● Page excerpt:
● ● ● ● ●
There’s been plenty of consternation in Michigan in the month since Ford Motor Co. chose Kentucky and Tennessee for two huge battery-making campuses it’s planning.
Gov. Gretchen Whitmer even said the automaker never gave its home state a “real opportunity” to be considered for the projects, which represent $11.4 billion in investment.
Now state officials are turning their attention to General Motors as it decides where to put two more battery plants, in addition to those under construction in Lordstown, Ohio, and Spring Hill, Tenn. GM President Mark Reuss last week said the plants would be in the U.S. and that he expects the company to decide exactly where within six months.
Is Michigan in the running?
“Of course,” Reuss told reporters in Washington last week, “because if you look at where our plants are, our regular assembly plants for electric vehicles, there’s a big component of transportation of cells and packs to put into cars that are built in our assembly plants.
● ● ● ● ●
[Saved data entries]
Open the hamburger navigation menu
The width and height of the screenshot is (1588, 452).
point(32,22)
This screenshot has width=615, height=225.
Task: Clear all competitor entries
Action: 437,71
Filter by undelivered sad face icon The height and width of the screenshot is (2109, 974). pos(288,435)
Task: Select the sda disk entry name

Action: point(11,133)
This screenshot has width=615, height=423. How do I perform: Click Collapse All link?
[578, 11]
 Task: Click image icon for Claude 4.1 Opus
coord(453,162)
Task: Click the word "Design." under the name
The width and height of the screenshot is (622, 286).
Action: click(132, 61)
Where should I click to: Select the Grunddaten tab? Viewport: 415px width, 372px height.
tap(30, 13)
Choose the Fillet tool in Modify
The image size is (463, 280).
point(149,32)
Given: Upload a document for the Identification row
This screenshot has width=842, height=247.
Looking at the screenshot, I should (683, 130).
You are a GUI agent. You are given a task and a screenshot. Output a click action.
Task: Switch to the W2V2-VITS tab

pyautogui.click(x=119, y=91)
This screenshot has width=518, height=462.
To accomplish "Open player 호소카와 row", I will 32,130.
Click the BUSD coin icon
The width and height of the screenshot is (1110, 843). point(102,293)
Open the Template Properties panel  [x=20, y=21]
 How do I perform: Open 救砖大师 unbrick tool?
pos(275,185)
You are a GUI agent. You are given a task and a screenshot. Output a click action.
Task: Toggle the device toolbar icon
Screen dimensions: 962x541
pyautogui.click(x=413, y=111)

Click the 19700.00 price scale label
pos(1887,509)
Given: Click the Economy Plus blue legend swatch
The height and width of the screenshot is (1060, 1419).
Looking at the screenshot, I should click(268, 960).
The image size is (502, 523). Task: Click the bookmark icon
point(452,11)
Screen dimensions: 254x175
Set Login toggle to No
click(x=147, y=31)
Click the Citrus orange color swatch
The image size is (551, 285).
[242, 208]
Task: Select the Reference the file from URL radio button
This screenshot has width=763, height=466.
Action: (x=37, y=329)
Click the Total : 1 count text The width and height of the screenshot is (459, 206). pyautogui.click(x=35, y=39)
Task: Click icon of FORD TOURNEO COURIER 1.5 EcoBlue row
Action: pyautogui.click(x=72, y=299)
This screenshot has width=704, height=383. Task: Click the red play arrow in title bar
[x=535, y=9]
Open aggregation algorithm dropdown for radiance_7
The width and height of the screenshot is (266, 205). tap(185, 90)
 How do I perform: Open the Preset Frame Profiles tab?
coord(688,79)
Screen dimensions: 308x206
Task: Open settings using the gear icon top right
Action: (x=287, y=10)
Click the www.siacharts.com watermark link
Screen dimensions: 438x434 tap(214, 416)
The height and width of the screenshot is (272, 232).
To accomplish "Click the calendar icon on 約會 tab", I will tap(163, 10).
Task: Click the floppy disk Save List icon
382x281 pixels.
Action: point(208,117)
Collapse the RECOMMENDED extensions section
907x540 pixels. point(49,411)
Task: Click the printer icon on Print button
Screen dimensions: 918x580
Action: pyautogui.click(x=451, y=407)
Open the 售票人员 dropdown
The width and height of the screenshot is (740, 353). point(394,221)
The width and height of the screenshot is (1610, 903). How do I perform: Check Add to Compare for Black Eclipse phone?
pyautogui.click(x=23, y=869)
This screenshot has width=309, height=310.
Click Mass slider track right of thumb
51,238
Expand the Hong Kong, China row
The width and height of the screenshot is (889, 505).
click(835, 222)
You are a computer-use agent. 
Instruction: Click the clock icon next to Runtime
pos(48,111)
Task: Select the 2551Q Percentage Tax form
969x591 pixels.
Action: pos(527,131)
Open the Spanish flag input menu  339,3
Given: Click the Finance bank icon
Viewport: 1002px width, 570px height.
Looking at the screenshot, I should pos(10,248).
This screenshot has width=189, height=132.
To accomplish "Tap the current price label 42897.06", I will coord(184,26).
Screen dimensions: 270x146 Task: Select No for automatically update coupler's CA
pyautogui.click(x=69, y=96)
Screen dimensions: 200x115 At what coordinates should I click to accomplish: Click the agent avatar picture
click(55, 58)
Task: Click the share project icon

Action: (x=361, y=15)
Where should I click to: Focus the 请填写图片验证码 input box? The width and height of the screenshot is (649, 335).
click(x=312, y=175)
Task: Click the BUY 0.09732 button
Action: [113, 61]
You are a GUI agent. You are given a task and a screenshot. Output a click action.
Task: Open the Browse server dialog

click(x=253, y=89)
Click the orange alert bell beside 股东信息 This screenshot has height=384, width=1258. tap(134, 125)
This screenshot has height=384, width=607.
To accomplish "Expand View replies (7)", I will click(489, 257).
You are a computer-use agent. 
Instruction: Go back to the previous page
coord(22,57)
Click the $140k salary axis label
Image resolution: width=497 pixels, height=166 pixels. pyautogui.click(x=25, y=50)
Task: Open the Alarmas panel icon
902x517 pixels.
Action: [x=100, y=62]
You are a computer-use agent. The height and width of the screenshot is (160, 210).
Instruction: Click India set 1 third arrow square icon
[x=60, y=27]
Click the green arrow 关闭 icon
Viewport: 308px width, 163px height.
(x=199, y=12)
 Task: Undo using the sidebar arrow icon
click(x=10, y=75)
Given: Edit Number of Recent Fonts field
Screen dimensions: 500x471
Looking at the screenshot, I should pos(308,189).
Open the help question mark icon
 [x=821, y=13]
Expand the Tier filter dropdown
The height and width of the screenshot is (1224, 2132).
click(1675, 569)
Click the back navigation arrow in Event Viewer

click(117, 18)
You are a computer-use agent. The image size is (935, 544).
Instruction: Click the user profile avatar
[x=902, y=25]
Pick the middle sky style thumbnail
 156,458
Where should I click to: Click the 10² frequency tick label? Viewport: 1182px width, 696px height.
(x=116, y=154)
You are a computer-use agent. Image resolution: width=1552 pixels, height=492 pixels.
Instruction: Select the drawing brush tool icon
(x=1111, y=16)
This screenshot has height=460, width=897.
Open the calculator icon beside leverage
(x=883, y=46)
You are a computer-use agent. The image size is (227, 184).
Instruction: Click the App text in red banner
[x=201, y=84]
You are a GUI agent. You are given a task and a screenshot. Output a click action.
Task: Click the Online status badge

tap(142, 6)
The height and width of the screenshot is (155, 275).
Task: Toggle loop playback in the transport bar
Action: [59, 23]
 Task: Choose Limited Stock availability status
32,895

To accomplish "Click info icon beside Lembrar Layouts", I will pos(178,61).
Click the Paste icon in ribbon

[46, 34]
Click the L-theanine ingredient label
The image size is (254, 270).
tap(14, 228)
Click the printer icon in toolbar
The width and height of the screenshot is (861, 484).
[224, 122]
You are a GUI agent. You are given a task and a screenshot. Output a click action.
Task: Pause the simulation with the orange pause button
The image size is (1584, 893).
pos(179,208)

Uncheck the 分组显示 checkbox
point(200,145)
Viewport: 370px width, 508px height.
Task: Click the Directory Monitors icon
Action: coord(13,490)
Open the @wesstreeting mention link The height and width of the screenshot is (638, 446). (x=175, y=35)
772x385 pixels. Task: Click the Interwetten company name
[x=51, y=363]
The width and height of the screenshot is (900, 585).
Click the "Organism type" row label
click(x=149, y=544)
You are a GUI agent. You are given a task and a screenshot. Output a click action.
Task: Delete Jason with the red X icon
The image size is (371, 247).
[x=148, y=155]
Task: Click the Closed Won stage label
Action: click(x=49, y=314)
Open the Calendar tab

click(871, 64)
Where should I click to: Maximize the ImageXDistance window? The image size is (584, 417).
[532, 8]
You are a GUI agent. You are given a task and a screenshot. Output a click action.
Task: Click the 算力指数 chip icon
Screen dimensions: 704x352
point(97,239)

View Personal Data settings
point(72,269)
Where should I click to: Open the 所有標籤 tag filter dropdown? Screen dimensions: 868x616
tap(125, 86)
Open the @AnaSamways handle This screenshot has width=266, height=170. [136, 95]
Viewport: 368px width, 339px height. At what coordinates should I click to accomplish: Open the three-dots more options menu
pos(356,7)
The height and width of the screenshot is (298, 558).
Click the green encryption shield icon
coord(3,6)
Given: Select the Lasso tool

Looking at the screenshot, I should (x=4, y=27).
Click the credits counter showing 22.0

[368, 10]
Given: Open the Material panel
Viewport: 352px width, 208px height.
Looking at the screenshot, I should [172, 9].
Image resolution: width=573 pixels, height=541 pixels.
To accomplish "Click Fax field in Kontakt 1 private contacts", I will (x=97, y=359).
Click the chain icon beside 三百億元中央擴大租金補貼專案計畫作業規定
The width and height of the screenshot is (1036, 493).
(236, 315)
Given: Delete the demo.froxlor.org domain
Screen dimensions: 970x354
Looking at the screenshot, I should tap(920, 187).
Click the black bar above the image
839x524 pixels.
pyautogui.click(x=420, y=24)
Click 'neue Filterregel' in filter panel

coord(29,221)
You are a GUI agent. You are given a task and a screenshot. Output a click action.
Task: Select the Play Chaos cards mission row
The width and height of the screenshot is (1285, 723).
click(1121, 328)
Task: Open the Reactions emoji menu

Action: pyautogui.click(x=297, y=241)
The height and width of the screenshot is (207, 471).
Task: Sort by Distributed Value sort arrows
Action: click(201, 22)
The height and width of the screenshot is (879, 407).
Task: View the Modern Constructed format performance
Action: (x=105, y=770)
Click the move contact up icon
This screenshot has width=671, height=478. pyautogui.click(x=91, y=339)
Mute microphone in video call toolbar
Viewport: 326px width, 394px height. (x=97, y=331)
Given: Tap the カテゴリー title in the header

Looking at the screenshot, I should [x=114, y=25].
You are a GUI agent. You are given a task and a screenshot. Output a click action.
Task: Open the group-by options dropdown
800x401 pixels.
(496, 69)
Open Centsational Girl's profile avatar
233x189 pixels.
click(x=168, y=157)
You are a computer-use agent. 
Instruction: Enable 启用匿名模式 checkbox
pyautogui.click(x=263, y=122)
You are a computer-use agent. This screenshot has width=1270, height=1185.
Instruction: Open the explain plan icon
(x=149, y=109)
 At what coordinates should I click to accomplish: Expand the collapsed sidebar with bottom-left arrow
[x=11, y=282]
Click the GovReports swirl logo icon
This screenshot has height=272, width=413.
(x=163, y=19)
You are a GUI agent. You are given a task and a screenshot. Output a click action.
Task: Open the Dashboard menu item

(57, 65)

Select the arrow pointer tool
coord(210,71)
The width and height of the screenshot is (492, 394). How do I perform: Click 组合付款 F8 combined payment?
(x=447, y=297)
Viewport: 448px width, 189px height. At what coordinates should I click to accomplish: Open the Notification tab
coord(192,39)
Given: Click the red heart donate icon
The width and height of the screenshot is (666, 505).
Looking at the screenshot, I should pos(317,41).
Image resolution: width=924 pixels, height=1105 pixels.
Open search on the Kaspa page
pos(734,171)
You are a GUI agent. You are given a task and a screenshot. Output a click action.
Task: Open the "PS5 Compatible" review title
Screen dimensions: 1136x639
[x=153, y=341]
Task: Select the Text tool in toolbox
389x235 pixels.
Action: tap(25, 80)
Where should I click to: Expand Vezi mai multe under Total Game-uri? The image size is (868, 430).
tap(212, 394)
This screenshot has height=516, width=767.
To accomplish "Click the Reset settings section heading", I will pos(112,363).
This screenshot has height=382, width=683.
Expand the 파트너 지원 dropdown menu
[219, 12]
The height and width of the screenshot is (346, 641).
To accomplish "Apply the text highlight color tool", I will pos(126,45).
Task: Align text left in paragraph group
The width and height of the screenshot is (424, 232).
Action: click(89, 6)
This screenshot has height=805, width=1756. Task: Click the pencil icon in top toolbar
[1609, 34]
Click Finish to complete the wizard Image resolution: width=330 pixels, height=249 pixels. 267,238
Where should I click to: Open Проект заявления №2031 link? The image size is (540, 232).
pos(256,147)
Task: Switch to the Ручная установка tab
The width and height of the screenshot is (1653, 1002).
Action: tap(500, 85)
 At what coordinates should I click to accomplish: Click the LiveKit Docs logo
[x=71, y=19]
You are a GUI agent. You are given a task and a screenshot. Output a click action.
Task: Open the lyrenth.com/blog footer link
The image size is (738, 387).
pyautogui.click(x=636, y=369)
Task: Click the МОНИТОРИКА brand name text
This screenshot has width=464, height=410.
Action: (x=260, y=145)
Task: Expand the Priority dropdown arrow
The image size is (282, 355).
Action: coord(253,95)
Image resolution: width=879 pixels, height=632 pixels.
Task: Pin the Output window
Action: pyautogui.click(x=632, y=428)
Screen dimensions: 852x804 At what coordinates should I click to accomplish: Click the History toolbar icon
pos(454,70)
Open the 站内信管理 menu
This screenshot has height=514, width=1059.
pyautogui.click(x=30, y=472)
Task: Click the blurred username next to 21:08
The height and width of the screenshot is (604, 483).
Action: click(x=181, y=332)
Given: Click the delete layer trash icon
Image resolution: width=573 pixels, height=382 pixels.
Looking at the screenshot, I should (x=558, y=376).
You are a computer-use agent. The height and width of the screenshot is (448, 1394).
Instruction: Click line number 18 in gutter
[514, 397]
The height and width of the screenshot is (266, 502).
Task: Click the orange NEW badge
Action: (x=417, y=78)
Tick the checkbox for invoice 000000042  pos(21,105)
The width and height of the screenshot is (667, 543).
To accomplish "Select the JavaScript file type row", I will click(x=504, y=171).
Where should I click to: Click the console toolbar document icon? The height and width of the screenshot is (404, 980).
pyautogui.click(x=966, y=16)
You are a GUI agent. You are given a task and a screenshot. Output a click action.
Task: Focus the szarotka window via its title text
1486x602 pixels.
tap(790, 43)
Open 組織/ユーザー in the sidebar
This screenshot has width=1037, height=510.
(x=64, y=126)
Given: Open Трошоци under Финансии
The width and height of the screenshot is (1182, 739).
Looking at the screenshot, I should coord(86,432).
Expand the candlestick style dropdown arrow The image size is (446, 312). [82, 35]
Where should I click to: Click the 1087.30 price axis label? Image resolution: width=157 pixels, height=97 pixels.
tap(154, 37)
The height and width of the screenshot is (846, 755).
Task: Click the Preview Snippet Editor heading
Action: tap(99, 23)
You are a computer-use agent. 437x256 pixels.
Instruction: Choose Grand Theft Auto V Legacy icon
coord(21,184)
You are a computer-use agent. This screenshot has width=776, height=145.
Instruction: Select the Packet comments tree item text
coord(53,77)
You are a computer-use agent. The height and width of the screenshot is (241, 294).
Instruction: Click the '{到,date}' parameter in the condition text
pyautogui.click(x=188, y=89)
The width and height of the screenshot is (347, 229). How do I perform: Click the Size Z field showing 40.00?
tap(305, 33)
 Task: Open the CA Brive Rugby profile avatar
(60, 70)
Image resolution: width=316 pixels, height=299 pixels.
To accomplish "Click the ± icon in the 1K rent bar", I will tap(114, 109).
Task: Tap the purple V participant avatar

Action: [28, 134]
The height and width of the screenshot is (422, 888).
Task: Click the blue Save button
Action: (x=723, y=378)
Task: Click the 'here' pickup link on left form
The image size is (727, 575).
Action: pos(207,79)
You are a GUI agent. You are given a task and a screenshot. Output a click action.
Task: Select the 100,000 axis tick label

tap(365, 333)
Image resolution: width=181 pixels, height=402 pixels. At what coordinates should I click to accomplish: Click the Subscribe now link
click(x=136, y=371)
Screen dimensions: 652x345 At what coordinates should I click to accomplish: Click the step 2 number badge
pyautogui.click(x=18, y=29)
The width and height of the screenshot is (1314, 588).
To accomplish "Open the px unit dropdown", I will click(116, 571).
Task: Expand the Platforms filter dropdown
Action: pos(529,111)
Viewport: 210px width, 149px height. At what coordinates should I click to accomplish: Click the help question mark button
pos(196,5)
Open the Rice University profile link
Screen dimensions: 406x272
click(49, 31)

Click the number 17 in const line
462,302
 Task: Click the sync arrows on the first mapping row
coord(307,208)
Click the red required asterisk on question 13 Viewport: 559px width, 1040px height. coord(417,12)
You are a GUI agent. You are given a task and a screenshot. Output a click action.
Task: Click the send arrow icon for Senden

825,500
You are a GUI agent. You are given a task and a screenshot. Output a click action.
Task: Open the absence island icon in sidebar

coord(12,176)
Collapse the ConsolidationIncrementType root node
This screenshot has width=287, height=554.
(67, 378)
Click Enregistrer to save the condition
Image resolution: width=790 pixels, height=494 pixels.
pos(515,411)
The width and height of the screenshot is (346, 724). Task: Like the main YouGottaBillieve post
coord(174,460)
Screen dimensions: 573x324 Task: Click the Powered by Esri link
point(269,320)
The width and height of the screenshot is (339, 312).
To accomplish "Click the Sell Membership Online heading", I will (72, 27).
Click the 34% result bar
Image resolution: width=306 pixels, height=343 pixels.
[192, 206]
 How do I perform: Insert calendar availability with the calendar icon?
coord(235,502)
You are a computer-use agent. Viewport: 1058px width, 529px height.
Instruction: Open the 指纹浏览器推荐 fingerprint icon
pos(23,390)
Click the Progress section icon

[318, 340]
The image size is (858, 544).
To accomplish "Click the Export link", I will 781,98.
● ● ● ● ●
● Problem to solve: Please pick up the article on Michigan and the new battery plants at the point where it stops, and keep writing it.

● Response:
“So we’d like to lessen that transportation cost. … We’ll look at all states and all places that are interested in having it there, though; we will do that from a due diligence standpoint.”
Until the decisions are made, Reuss and others at GM can count on getting a hard sell from Michigan officials worried that the Motor City’s influence over the auto industry will wane further in the electric vehicle era.
Asked if he had a message for the state, Reuss said: “Not publicly, no. I would say that I think the state of Michigan is doing a good job in telling us there that they would love to have one.”